Steve Koenig, senior director of market research at Arlington, Va.-based CTA (Consumer Technology Association), will deliver Government Video Expo‘s keynote address, “Realism Redefined: Trends in AR/VR and the Opportunities Ahead” on November 29 at 12 p.m. Register here to attend. CTA’s vast cache of market research is free to members and available for purchase, at the CTA store .

Tell us a bit about CTA.
SK: We are a non-profit trade association and our body of work really spans B2C, B2B studies both domestic and international. We also engage with both sides of research, quantitative and qualitative analysis. We are on track this year to publish 35 studies on topics including artificial intelligence, 5G networks and many more. We look into high-tech retail and how technology is remaking the retail environment. We’ve looked at consumer sentiment surrounding the use of drones and smart home technology adoption. We’ve even looked into the growing world of pet tech—GPS enabled collars, all kinds of automated feeding systems and a lot more.

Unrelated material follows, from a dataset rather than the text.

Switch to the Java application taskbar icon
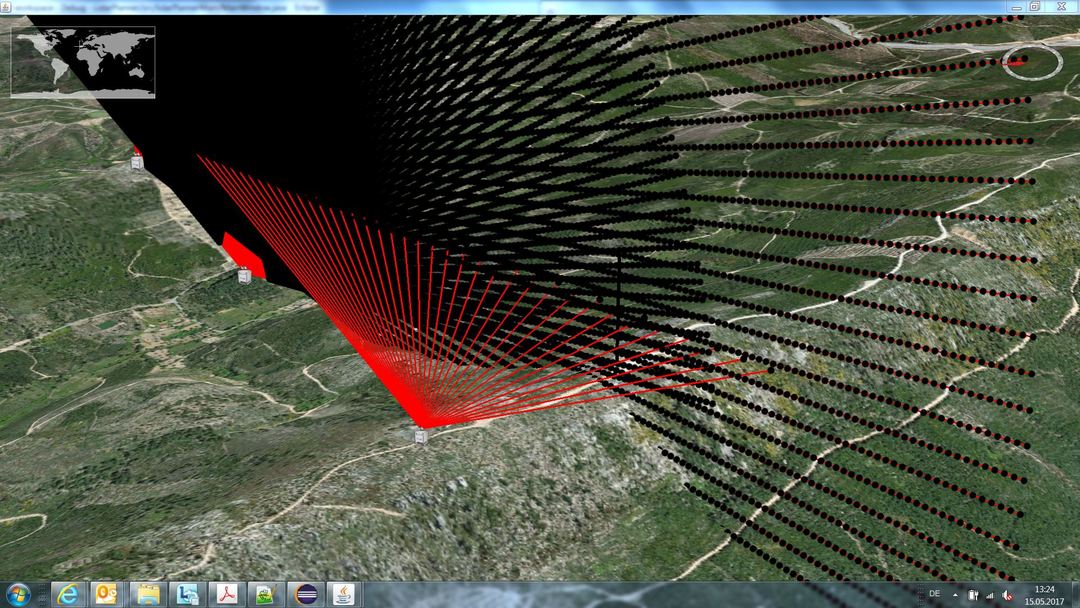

Where does your information come from? Do you poll people directly, do you assemble material from polls that other companies have taken? Do you talk directly to manufacturers, to consumers?
SK: All of the above. It just depends. To put those terms in more research lingo, this is what I was just kind of describing, earlier, when I said we do B2C studies, consumer studies, where we survey consumers or households. And we do B2B research that involves in-depth interviews with people in a particular industry and we do focus groups with consumers.

Our mission is to grow the consumer technology industry. Our membership includes the people who make consumer tech products—everyone from Apple to Ford Motor Company—but also silicon manufacturers, the semiconductor industry, companies like Qualcomm and Intel, content companies like Netflix and 20th Century Fox. Also the newest breed of companies involved in the so-called “sharing economy” like Uber, Lyft and Airbnb.

Demand for this kind of research must be increasing at a tremendous rate.
SK: You’re exactly correct. The pace of innovation continues to quicken. When I started at CTA, the big topic was “digital,” the shift to digital. These days everything is connected. It is the Internet of Things. When I started here 14 years ago, Amazon was a shadow of what it is today. Brands like Google and even Apple were nothing like what they are now.

Can you give us a sense of what you plan to discuss in your talk about AR and VR?
SK: AR and VR have come at the market from different trajectories, and we’re still trying to figure out the various applications and use cases both for consumers and industry—and I would use that term very broadly, to include retail sales marketing, content creators, “Hollywood” production companies. In other words, hardware and software manufacturers.

VR delivers a sense of presence like we’ve never seen before. People are still figuring out ways to tell stories where you’re actually putting the audience inside the story, inside the action. VR is pushing outside of entertainment and gaming to find new use cases.

AR is finding its footing more in the B-to-B space, like with Google Glass 2.0, and for manufacturing applications. There have been some really compelling statistics: 15 to 25 percent productivity gains using AR in industrial commercial applications, whether it’s picking inventory in a warehouse or helping people perform other tasks like that.

Now, AR is trying to push into the consumer market, and the Trojan horse for this is the smartphone, with iPhone 8 and the Galaxy S8 and others. I think we are poised for a real seismic shift in the mobile experience, with a wave of AR applications coming that will reside on our smartphones, and that will probably change a lot of the apps that we’re already accustomed to using, like Google Maps.

I would say that attendees can expect, in addition to perspective on what’s happening now and what’s next, we’ll also be able to quantify opportunities: How many million dollars in market opportunity do we anticipate? There will be some hard numbers and forward-looking forecasts that will describe our expectations for growth in this market.